The stay issued by the federal court simply stops these rules from going into effect. Not permanently, of course, but just until the legal process plays out. However, the court indicated that it would likely find this rule "arbitrary and capricious," suggesting this portion of the rule could be struck down.
The new rule bans certain contract terms between carriers and field marketing organizations, as well as other downstream entities. Specifically, the rule calls out volume-based enrollment bonuses. CMS’s logic here is that agents/brokers may steer beneficiaries to a plan choice that benefits the agent, regardless of how well it meets the beneficiary’s needs.
There is not enough clarification on what is prohibited and what is not, according to the decision. Case law and precedent allow rules to be set aside if no "meaningful clarity" is available to ensure the rule is followed.
This stay will affect the regulation in the same way. The court did, however, echo its “arbitrary and capricious” language when discussing this portion of the rule.
The rule also requires beneficiaries to give consent every time a TPMO shares their information with another organization. In essence, beneficiaries must give an enthusiastic yes whenever their information is sold. This regulation aimed to target ill-intentioned lead-generation firms that mislead beneficiaries into switching plans.
The court found this regulation had appropriate legal justification, and challenges to it are unlikely to be successful. As such, implementation will continue as planned.
While this court decision may impact your bottom line, plenty of other forces are reshaping the Medicare Advantage and Prescription Drug Plan markets this year. The Inflation Reduction Act’s $2,000 maximum out-of-pocket limit on Part D drugs goes into effect on January 1, 2025. Carriers will be eating a portion of the drug costs above and beyond that limit.
They’re also facing reduced reimbursement for medical services. Together, this means a significant portion of your clients will be receiving negative Annual Notices of Change (ANOCs) this fall.
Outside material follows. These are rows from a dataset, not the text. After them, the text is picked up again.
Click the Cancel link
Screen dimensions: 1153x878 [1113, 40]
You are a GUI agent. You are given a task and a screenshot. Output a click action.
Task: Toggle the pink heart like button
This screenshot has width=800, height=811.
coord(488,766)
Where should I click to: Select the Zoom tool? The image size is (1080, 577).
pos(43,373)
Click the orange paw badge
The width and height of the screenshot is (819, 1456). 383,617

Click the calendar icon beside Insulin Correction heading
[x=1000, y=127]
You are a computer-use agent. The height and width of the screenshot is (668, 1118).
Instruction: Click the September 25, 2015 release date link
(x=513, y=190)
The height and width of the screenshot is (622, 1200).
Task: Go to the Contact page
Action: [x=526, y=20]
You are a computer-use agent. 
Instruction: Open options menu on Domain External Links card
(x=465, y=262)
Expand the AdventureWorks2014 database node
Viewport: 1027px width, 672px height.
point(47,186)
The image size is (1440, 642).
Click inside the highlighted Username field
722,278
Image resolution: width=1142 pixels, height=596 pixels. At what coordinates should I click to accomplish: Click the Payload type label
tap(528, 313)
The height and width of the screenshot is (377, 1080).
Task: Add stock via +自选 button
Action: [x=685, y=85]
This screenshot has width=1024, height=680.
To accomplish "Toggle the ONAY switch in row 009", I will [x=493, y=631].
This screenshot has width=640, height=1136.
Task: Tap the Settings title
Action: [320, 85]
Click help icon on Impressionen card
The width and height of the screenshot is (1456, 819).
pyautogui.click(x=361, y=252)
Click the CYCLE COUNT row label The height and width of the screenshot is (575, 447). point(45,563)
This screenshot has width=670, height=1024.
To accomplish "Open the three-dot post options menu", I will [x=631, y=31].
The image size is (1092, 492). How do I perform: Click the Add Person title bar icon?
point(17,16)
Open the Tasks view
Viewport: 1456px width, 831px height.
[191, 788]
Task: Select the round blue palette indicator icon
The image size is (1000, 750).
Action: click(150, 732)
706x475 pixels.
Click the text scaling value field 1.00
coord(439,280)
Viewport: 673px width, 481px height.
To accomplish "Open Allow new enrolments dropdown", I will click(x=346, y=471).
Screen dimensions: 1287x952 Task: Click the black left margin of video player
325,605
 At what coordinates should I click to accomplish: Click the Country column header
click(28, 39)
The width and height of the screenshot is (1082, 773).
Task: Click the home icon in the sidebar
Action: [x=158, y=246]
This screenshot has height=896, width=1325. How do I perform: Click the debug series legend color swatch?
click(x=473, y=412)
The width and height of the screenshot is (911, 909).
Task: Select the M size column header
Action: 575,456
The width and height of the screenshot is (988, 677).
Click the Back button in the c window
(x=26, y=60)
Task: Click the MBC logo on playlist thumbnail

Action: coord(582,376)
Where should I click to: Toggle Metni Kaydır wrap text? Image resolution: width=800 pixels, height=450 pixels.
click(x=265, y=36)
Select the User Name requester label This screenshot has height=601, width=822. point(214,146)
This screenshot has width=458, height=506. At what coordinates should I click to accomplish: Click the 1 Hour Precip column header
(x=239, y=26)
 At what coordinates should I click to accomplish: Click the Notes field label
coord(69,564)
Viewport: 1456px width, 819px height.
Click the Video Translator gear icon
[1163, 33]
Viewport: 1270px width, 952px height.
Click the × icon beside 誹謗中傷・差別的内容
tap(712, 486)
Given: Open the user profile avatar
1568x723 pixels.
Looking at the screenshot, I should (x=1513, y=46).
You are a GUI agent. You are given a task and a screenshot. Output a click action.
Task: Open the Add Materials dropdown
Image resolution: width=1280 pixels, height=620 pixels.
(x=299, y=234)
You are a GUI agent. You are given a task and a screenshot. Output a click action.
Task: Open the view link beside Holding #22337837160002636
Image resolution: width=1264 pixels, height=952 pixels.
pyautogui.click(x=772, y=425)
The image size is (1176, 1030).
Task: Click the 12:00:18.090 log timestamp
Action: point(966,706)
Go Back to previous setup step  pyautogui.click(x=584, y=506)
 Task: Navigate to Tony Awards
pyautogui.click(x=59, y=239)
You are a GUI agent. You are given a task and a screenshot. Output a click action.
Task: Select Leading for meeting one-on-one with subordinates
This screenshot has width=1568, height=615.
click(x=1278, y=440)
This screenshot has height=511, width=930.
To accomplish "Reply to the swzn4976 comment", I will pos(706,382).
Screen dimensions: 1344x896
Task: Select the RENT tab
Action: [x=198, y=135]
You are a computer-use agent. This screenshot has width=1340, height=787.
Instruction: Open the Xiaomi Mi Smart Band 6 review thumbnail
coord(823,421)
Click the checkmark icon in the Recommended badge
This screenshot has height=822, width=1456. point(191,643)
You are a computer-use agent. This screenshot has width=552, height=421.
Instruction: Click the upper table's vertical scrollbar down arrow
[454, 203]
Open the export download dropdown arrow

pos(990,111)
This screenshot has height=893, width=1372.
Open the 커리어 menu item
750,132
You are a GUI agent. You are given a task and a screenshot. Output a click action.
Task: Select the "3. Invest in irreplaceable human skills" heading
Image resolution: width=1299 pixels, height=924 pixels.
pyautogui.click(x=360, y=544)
The remainder of the 2025 final rule will go into effect, too. New regulations on D-SNPs, notifications about supplemental benefits, and enhanced appeal rights should still be on your radar. And, Part D carriers will still have increased flexibility to swap in biosimilars on their formularies as they become available.
Both of the plaintiffs (Americans for Beneficiary Choice and Council for Medicare Choice) and the defendant (United States Department of Health and Human Services) will go to work on a joint schedule for summary judgment. The schedule is due to the court no later than July 17, 2024. From there, the court may schedule additional hearings. The outcomes of the hearings and any appeals will determine when the compensation and contract terms regulations will be implemented.
The U.S. District Court in the Northern District of Texas will decide this case first. But, there are pending challenges to the rule in other districts. If a different district court disagrees, higher federal courts, including the Supreme Court, may have to get involved. It’s anyone’s guess, though, as to how long these processes might take to play out.